SPIELPLÄTZE (8) Rasensport und Kapuzinerkresse

FUSSBALLGUCKEN Australien gegen Ghana im Prinzessinnengarten

Spielplatztest

Ort: Prinzessinnengarten, Moritzplatz, Kreuzberg. Alle Spiele.

Sicht: Keine Leinwand, bis zu drei Fernseher. Bei Tageslicht schwierig. Dafür reichlich Platzwahl.

Kompetenz: In Sachen Salate reichlich vorhanden. In Sachen Fußball ist der Bericht erstattende Journalist hier allein auf weiter Flur.

Nationalismus: Fehl am Platze. Obwohl, wie überall, der Besuch bei Deutschlandspielen am größten ist.

Wurst: Es gibt Thüringer für 2,50 Euro. Konnte mangels anderer Nachfrage leider nicht ausgetestet werden. Das Ratatouille unterlag mit 5 Euro wohl dem Solidaritätsgedanken.

Eigentlich muss man ja nirgendwo mehr hin. Spielt nicht eben die deutsche Elf, kann man sich bequem von Bildschirm zu Bildschirm treiben lassen, kann beim Einkaufen, beim Flanieren, beim Briefmarken kaufen, beim Essen und Naschen, einfach überall Fußball gucken dieser Tage. Man kann eine gesamte Halbzeit lang von der Oberbaumbrücke bis zum Oranienplatz laufen, ohne auch nur eine Minute zu verpassen: Irgendwo steht immer der nächste Bildschirm, von irgendwoher kommt immer die Stimme des Fernsehreporters, von oben, von unten, von hinten oder von vorn.

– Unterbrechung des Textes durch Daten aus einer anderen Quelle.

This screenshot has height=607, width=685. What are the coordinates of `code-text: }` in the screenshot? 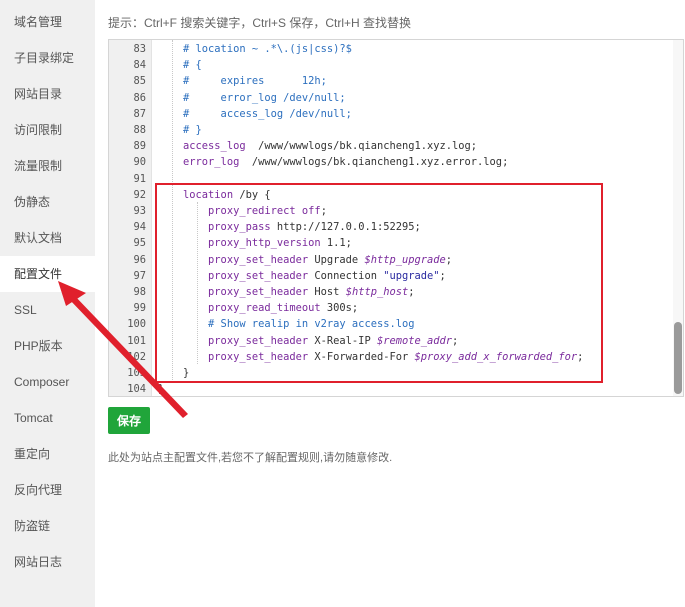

Schade nur, dass das Wetter nicht mehr so mitspielen möchte. Am Samstagnachmittag habe ich mich im Auftrag der Redaktion für den Prinzessinnengarten entschieden, und der liegt im grünen Nichts am Moritzplatz. In einer Brache mitten im Problemkiez, nämlich dem statistisch ärmsten Quartier dieser Stadt, hinter der postindustriellen Autohausgegend zwischen Oranien- und Prinzessinnenstraße. Hier hat sich die grüne Guerilla einen Freiraum geschaffen, ordentlich und legal, denn das Grundstück, auf dem sich jetzt eine Art begehbares Treibhaus ohne Dach und Wände mit angeschlossenem Café befindet, gehört der öffentlichen Hand und wurde gepachtet.

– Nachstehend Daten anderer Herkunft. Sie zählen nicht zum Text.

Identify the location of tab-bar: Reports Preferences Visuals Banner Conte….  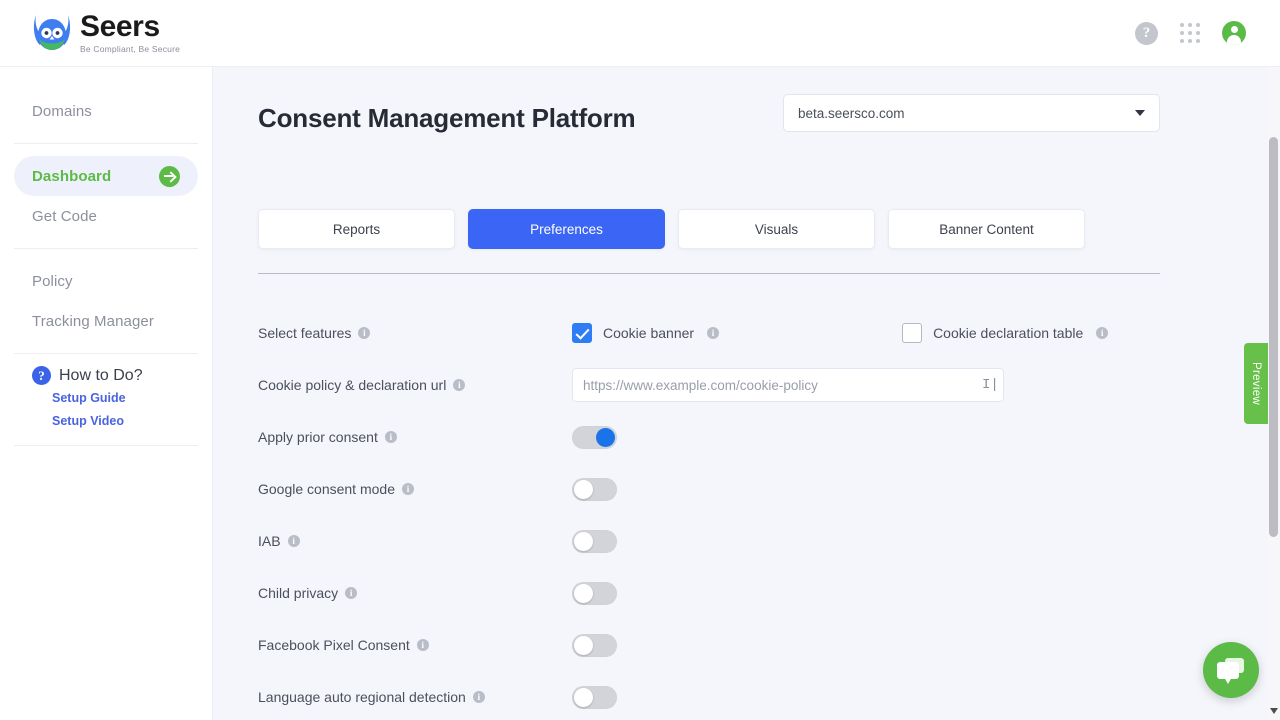
(672, 229).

Also kann man hier Gesundes und Gutes aufs Trefflichste verbinden. Man kann sich Salatköpfe in Kästen ansehen, man kann Namenia, zu Deutsch Rübstiel oder Stängelmus, Koriander, Mangold, Borretsch (Gurkenkraut) oder Kapuzinerkresse kaufen, aber auch Wurst essen, Bier trinken (selbstverständlich Biobier Kreuzberger Braukunst) und den gerade besonders modischen Rasensport mit Fußkontakt schauen. Grüner wird es nicht.

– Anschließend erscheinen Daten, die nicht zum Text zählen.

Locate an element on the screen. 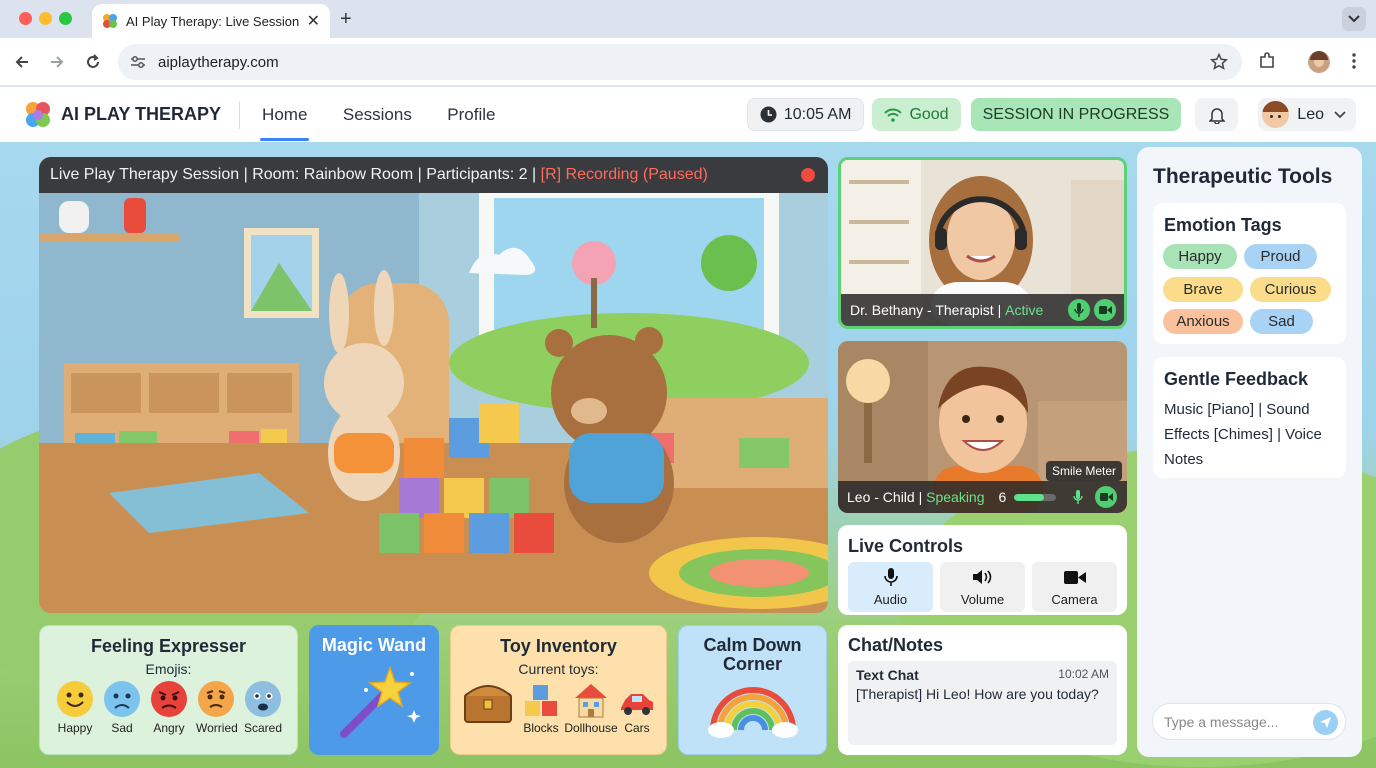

Der Verkaufsgarten läuft jedenfalls recht gut, auch wenn er vom Café mitgetragen werden muss. Den Garten gibt es schon seit letztem Jahr, das Café erst seit diesem Sommer. Die Zukunft ist ungewiss – der Vertrag läuft wohl bis zum Sommerende, das Grundstück steht zum Verkauf. Gegenüber wird ein Gebäude abgerissen, bald wird neu gebaut. Der Moritzplatz, im Dornröschenschlaf seit Kriegsende, könnte zu neuem Leben erwachen.

Bis dahin wird eifrig zwischengenutzt, und zwar mit grünem Daumen. Menschen schlurfen durch den Garten und schauen sich das Grünzeug an, ich bin lange der einzige in der Stuhlreihe vor den beiden, leider auch verspiegelten Fernsehgeräten. Das Spiel ist ganz okay, Australien in den grünen Hosen geht früh in Führung, irgendwann bekomme ich Gesellschaft von zwei Kindern, die auch das Spiel gucken möchten und dabei tatsächlich recht still sind. Dann übernimmt der Schiedsrichter das Geschehen, es gibt Rot und Handelfmeter, Ghana gleicht aus. Eine Prinzessin lässt sich in diesem Garten noch nicht blicken.

Die angemessen entschleunigt wirkende Bedienung bringt Brot

Zur zweiten Hälfte wird es belebter. Die angemessen entschleunigt wirkende Bedienung bringt Brot, SalatkäuferInnen setzen sich in die Reihen, dazu vier türkische Jungs aus der Nachbarschaft. Das Konzept könnte, bei besserem Wetter und weniger Sonneneinstrahlung auf die Bildschirme, tatsächlich funktionieren. Denn gutes, recht naturbelassenes Grün in der Stadt, besonders hier im Kiez, ist selten.